Ironically, while the association between disability and children persists, young people with disabilities don’t even benefit from it. The miseducation of people with disabilities, particularly those under age 18, continues to be a travesty. It is, in a way, no mystery why the idea of a perpetual childlike state of disabled people has hung around for so long. It is assumed from day one that they will not thrive in the community; as young people they are deprived by their parents and by their schools of the opportunity to learn the tools and ideas to live independently.

Keeping disabled people—who are 20% of the population of our country—outside of all types of boxes that are labeled and reserved for “normal adults” only serves to keep our whole society from recognizing that disability is simply a part of human diversity. It is well past time for disabled people to stop being infantilized, institutionalized, and sterilized. Ableism, like all isms, only serves to keep the existing, antiquated power structures in place.

A final connection and point of interest for me is the fact that young people, with or without discernible disabilities, are the group that has the greatest ability to make me feel very aware my physical disability. This awareness is neither positive nor negative. I don’t feel that kids think of me as a child, but perhaps out of some perceived solidarity they see me as simply human. Rather than belittle me, their unfiltered, curious stares remind that I am different. While I feel rage when adults don’t possess the tact to keep their stares and intrusive questions to themselves, with younger folks it feels like they actually want to know about my life. If the situation is appropriate, I will usually take a few seconds to explain that I use a wheelchair since I’m unable to walk, or that it is not okay for them to reach for my controls to drive. It isn’t that I feel that adults are not worth my time and energy, though that is part of it. If they haven’t learned respect by this point in their lives, I unfortunately don’t have much faith that they will learn it through a ten-second interaction with me. Exposing young people to disability early on in their lives and showing that disability is a naturally and commonly occurring thing feels like a more sound investment.

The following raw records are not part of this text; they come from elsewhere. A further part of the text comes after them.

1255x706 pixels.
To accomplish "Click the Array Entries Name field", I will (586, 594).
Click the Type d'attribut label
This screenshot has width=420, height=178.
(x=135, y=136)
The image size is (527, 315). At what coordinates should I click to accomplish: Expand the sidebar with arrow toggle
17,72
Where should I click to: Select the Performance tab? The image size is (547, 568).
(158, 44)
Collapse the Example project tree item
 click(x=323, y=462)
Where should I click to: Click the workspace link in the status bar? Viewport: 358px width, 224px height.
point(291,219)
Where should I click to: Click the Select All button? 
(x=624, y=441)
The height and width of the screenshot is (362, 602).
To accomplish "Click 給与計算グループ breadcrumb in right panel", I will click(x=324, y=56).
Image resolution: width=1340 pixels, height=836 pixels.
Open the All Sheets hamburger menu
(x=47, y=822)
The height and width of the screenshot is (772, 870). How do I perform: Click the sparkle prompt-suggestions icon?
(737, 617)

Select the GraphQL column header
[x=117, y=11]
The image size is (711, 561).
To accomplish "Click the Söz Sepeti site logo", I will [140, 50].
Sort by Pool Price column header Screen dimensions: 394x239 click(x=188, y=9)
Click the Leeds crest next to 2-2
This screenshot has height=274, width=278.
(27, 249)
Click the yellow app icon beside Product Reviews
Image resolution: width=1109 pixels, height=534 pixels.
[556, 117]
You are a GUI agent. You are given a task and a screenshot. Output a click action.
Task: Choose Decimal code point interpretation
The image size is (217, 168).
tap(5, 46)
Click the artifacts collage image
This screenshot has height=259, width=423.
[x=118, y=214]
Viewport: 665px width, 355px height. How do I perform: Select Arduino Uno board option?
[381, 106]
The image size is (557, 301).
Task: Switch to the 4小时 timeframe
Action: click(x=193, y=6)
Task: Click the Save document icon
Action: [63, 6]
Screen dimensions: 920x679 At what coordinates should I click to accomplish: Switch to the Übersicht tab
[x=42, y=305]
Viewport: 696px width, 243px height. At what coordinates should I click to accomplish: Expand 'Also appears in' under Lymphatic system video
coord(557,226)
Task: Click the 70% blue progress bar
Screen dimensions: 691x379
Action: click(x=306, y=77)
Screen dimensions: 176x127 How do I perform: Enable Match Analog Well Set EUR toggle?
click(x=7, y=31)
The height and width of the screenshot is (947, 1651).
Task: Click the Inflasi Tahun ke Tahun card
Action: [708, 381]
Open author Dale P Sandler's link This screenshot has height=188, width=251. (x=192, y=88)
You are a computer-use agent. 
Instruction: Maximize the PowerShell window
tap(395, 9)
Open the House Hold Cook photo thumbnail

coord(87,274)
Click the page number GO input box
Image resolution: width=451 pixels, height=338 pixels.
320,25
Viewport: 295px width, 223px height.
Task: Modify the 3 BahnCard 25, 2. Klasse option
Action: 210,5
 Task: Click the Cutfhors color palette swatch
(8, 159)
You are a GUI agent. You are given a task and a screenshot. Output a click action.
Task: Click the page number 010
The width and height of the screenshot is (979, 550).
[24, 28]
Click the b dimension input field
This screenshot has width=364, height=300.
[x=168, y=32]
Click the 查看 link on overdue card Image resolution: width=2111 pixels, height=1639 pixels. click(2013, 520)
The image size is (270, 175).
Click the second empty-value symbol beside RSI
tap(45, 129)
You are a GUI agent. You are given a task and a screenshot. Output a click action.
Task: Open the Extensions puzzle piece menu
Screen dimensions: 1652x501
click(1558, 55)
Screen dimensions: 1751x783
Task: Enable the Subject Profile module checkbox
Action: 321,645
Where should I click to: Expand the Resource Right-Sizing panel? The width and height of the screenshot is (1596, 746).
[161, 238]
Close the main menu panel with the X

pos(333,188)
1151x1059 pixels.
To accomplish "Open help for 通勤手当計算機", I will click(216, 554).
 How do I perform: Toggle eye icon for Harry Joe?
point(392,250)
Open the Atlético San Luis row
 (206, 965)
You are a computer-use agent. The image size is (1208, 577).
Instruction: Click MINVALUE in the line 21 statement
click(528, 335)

I recently participated in a Saturday morning workshop for third-graders. Several disabled colleagues and I presented to them about disability awareness. We openly discussed different types of disabilities, and demonstrated some accommodations and adaptations people with disabilities may use to live their everyday lives. We left time at the end for the students to ask any questions that they still had. It was a safe space to be curious or make a mistake. I left the workshop with a really good feeling that we had made an impact. I believe that many of the students who attended that workshop will have a more open mind about disability and will go on to educate some of their peers about disability. Hopefully they will even educate some of their elders.